## [PROBLEM TO WORK ON]
Provide the number of lines in the entries below containing "Directory", with no further words.

## [RECORDED INFORMATION]
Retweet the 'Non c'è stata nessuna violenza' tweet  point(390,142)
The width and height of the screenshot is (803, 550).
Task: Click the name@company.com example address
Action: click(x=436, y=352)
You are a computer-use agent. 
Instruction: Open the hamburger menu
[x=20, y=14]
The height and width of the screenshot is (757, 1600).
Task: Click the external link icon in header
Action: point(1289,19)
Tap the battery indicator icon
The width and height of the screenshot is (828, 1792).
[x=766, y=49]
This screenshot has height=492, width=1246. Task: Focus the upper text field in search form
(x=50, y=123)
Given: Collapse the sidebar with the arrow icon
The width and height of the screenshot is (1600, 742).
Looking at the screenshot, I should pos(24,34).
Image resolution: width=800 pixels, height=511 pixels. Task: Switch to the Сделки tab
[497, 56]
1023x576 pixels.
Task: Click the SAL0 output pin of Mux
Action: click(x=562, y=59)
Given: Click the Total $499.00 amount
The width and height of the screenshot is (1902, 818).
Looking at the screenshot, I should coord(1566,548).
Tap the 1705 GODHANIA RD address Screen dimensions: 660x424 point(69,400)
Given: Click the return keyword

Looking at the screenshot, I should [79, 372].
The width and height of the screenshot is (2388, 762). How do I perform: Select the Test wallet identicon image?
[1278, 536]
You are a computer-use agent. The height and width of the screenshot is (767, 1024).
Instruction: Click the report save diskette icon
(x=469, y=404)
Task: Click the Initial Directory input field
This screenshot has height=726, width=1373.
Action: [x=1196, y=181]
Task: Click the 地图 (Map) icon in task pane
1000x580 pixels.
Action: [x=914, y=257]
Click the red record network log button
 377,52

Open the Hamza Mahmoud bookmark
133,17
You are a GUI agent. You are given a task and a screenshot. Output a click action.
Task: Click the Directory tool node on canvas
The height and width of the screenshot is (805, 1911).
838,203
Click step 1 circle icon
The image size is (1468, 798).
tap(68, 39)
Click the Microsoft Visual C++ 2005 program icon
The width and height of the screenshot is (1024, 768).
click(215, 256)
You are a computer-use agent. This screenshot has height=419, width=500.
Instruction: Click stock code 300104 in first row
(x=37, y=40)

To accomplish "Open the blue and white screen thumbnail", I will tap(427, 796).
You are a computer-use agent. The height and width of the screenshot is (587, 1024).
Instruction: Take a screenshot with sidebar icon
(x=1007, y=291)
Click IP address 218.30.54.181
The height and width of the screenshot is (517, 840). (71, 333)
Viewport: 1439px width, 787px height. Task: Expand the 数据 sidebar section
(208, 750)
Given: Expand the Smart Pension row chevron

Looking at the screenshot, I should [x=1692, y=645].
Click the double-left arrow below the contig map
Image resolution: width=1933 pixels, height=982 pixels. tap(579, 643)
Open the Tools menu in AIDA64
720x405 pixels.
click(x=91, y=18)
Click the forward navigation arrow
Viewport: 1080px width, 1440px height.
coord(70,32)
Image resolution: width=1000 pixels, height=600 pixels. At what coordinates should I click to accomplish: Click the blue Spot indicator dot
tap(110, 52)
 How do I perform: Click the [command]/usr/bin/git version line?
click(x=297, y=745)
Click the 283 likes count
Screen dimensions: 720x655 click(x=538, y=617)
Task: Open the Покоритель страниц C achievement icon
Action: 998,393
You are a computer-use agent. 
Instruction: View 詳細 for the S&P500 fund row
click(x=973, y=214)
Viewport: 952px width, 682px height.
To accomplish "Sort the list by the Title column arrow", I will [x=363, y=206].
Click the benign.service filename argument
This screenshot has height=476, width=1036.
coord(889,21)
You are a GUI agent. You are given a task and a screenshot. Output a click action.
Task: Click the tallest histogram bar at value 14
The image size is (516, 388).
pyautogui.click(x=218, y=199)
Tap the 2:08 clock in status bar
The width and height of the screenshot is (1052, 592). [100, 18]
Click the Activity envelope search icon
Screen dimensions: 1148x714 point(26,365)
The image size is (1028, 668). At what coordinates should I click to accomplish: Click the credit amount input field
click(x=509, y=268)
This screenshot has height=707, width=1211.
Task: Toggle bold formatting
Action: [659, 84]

## [RESPONSE AREA]
2